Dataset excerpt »
────

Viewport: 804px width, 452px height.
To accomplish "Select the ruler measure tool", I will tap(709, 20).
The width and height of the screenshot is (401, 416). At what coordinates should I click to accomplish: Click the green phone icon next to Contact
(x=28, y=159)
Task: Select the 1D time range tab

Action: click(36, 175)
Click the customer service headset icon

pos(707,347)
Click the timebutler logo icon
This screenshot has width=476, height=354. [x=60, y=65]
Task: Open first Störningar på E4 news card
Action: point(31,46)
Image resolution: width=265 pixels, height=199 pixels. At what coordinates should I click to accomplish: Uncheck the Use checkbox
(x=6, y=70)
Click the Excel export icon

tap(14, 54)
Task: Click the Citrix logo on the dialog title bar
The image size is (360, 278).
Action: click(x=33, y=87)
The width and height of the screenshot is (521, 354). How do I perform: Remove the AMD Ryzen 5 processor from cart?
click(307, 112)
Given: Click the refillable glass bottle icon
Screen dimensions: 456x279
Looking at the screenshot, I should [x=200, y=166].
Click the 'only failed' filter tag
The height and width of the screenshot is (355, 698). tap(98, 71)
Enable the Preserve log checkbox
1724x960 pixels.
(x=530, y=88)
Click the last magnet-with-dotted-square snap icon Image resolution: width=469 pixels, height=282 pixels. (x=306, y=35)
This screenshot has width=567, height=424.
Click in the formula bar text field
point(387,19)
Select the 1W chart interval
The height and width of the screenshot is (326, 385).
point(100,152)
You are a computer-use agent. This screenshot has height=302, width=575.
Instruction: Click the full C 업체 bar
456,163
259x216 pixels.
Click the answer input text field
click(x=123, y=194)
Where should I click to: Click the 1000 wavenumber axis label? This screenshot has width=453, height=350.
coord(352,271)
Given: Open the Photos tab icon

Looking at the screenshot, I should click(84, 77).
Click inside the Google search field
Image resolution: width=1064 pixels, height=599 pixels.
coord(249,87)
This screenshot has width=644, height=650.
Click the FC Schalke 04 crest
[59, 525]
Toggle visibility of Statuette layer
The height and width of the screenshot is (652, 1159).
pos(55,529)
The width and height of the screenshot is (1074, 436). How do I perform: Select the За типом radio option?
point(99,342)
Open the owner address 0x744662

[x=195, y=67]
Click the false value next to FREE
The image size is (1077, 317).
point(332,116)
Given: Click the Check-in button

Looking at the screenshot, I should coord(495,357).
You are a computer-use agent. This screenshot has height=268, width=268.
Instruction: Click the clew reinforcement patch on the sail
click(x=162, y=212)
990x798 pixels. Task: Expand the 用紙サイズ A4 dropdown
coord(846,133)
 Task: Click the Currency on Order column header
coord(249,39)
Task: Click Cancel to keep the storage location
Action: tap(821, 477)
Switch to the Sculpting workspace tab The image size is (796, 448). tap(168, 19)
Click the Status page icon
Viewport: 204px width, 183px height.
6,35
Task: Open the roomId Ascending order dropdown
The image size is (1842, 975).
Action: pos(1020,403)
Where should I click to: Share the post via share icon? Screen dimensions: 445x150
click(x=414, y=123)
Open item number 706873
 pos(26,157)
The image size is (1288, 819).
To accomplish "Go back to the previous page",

────

Exercise goal » Rewrite the lines from the line with "Where should I click to: Click" up to and including the line with "click(x=162, y=212)", changing "crest" to "badge" and leaving everything else unchanged.

The response »
Where should I click to: Click the 1000 wavenumber axis label? This screenshot has width=453, height=350.
coord(352,271)
Given: Open the Photos tab icon

Looking at the screenshot, I should click(84, 77).
Click inside the Google search field
Image resolution: width=1064 pixels, height=599 pixels.
coord(249,87)
This screenshot has width=644, height=650.
Click the FC Schalke 04 badge
[59, 525]
Toggle visibility of Statuette layer
The height and width of the screenshot is (652, 1159).
pos(55,529)
The width and height of the screenshot is (1074, 436). How do I perform: Select the За типом radio option?
point(99,342)
Open the owner address 0x744662

[x=195, y=67]
Click the false value next to FREE
The image size is (1077, 317).
point(332,116)
Given: Click the Check-in button

Looking at the screenshot, I should coord(495,357).
You are a computer-use agent. This screenshot has height=268, width=268.
Instruction: Click the clew reinforcement patch on the sail
click(x=162, y=212)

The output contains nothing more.